Text:
○ ○ ○ ○ ○

# Bucket or line taming mat



## Matts (Sep 2, 2015)

For fishing the middle TX coast on my front deck. I’ve eliminated a casting platform with the new skiff, but might add one. I rarely use trolling motor and currently don’t even have it rigged for one. My thinking is the mat doesn’t work well with winds over 15-20, bucket excels with wind, but it’s a pain to store. I’ve searched MS and didn’t find a lot. If you have a bucket, adjustable or fixed? Thanks.
Matt


----------



## efi2712micro (Sep 17, 2015)

Hey Matt - my experience is with the bucket. I use it when winds are above 15 mph and very worth it. It doubles as keeping the rod ready when fishing by myself with or without wind ... it is a pain to transport. I always keep a collapsible (laundry bucket) in the front hatch for unforeseen reasons when I do not have my bucket and weigh it with a wet towel to make sure it does not fly off.


----------



## ifsteve (Jul 1, 2010)

The new Carbon Marine bucket 2.0 is awesome. Extends up to make height best for each user but lowers to make storage easier. Mats are just not my thing but everybody is different. I find it too hard to actually get the stripped line to land on the mat. I prefer the fingers around the bow of the boat over that but they have their own issues too.


----------



## sevenweight (Sep 3, 2015)

Well, if you’re not sure if you’ll end up standing on a platform sometimes in the future, better get an adjustable bucket or be ready to improvise height adjustability somehow. I don’t use a “bucket” or canister. In moderate wind I have a Carbon Marine LineLair deployed. For more windy conditions, in addition to having the LineLair handy, I use a variation of this method, which was designed for wading: 




My variations are: When ready to cast, I just toss the long loop back toward the cockpit rather than away on the water. In addition, unlike the demo, I keep a rod-length outside the tip. Also, I somehow manage to hold onto the fly in addition to the doubled loops. And if I am standing directly on the deck in serious wind I have been known to hold the fly down on the deck with my toe :-/.


----------



## Smackdaddy53 (Dec 31, 2012)

I had a client show up with an Orvis stripping tub that is on a belt and can be moved around your waist to suit your casting style. It was blowing pretty hard all three days and I actually tried it and loved it. The best part is it goes where you do, is light and when you hook up and use the reel to fight the fish you can slide it around behind you and out of the way. 
https://www.orvis.com/p/durable-stripping-basket/1433


----------



## Str8-Six (Jul 6, 2015)

Dollar tree special.


----------



## Sethsawyer (Apr 5, 2019)

Worth every penny. Once you get used to using it you will never want to be without it. Move around the boat....need to get out to wade....standing on the poling platform. No problem. I am amazed more people do not use them. Only downside it they do not look cool. 

You will hate it till you practice with it. I keep mine really low on my stripping side.


----------



## MatthewAbbott (Feb 25, 2017)

sevenweight said:


> if I am standing directly on the deck in serious wind I have been known to hold the fly down on the deck with my toe :-/.


----------



## sevenweight (Sep 3, 2015)

Can you lower/raise the level at which it hangs? I could have sworn I saw a soft-sided model that can be adjusted for height ... but haven’t been able to locate one. Got to be foldable.

○ ○ ○ ○ ○

Requests:
**A.** Translate this sentence from the thread on stripping buckets and line mats into Spanish: "I find it too hard to actually get the stripped line to land on the mat."
**B.** Carry on the forum thread about stripping buckets and line mats, writing what follows its last post.

Supplied data:
○ ○ ○ ○ ○

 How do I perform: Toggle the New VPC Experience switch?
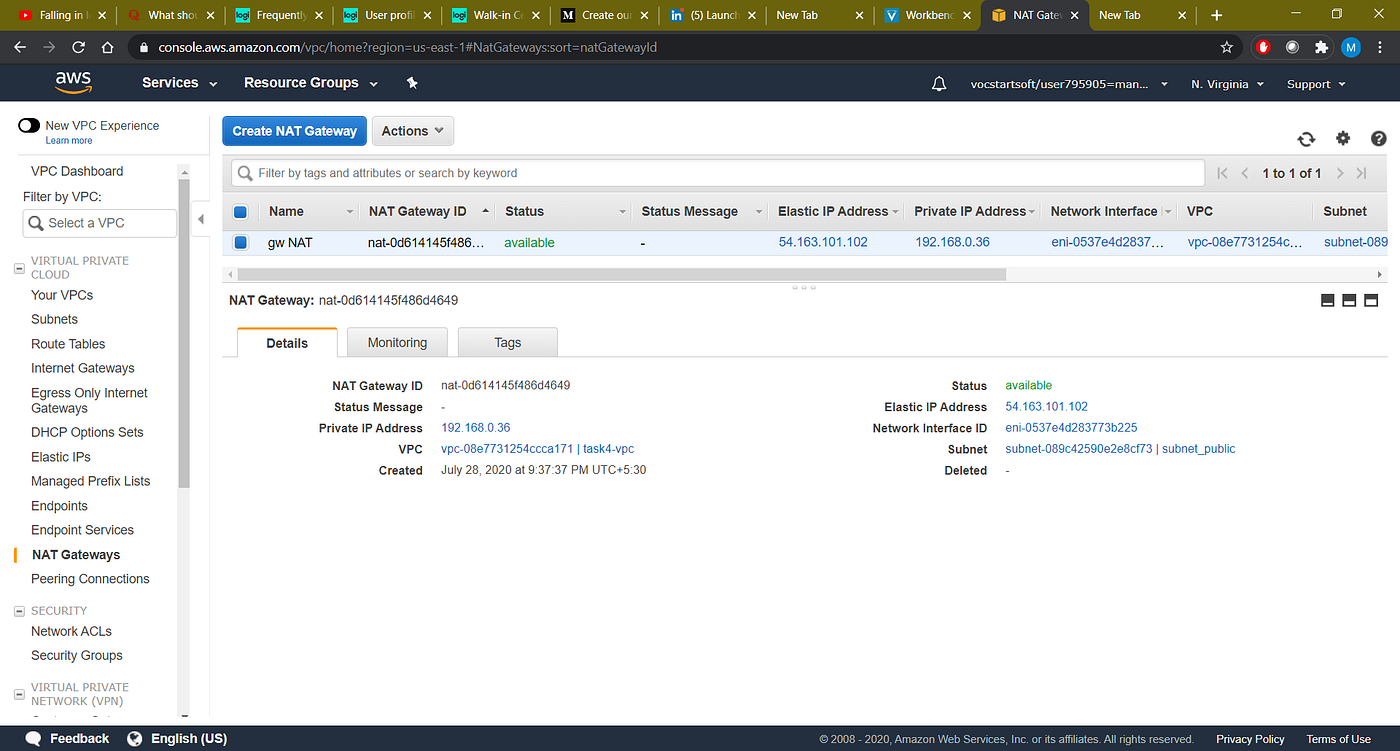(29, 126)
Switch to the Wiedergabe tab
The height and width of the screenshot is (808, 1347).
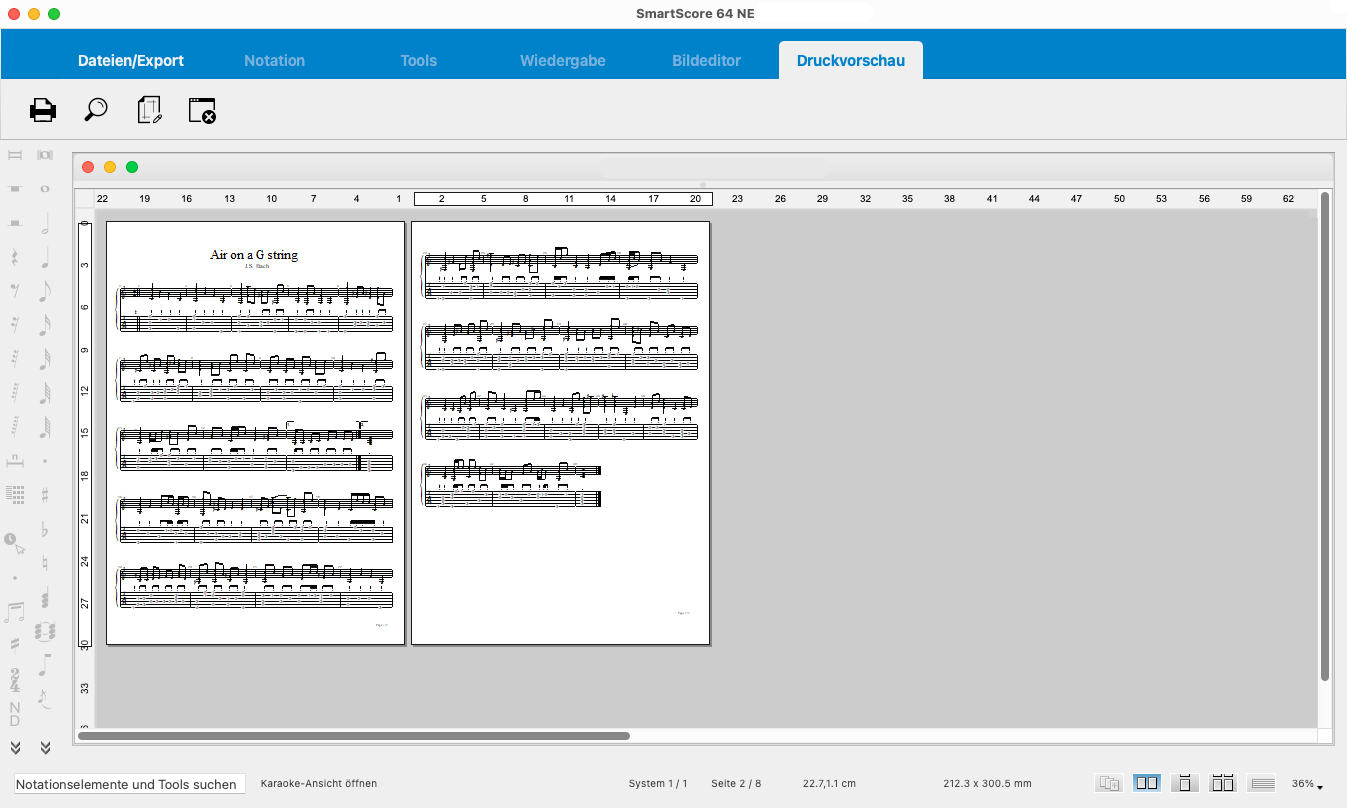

○ ○ ○ ○ ○

Answers:
**A.** Me resulta demasiado difícil lograr que el sedal recogido caiga realmente sobre la alfombrilla.

**B.**
Smackdaddy53 said:


> I had a client show up with an Orvis stripping tub that is on a belt and can be moved around your waist to suit your casting style. It was blowing pretty hard all three days and I actually tried it and loved it. The best part is it goes where you do, is light and when you hook up and use the reel to fight the fish you can slide it around behind you and out of the way.
> https://www.orvis.com/p/durable-stripping-basket/1433


----------



## sevenweight (Sep 3, 2015)

That’s what happens when you use the wrong toe! Plus, that guy’s a bait fisherman 



MatthewAbbott said:


> View attachment 94802


----------



## efi2712micro (Sep 17, 2015)

MatthewAbbott said:


> View attachment 94802


wow ... it hurts just looking at it. How did you get this one out?


----------



## MatthewAbbott (Feb 25, 2017)

sevenweight said:


> That’s what happens when you use the wrong toe! Plus, that guy’s a bait fisherman


Ahhhh. Gotta gotta use the right toe. Lol. I guess those bait guys don’t know that one. Haha haha.


----------



## MatthewAbbott (Feb 25, 2017)

efi2712micro said:


> wow ... it hurts just looking at it. How did you get this one out?



Pffft... rip it out like a man. Duh. 



Also, that’s easy to say since it wasn’t my toe. Lol


----------



## efi2712micro (Sep 17, 2015)

MatthewAbbott said:


> Pffft... rip it out like a man. Duh.
> 
> 
> 
> Also, that’s easy to say since it wasn’t my toe. Lol


----------



## crboggs (Mar 30, 2015)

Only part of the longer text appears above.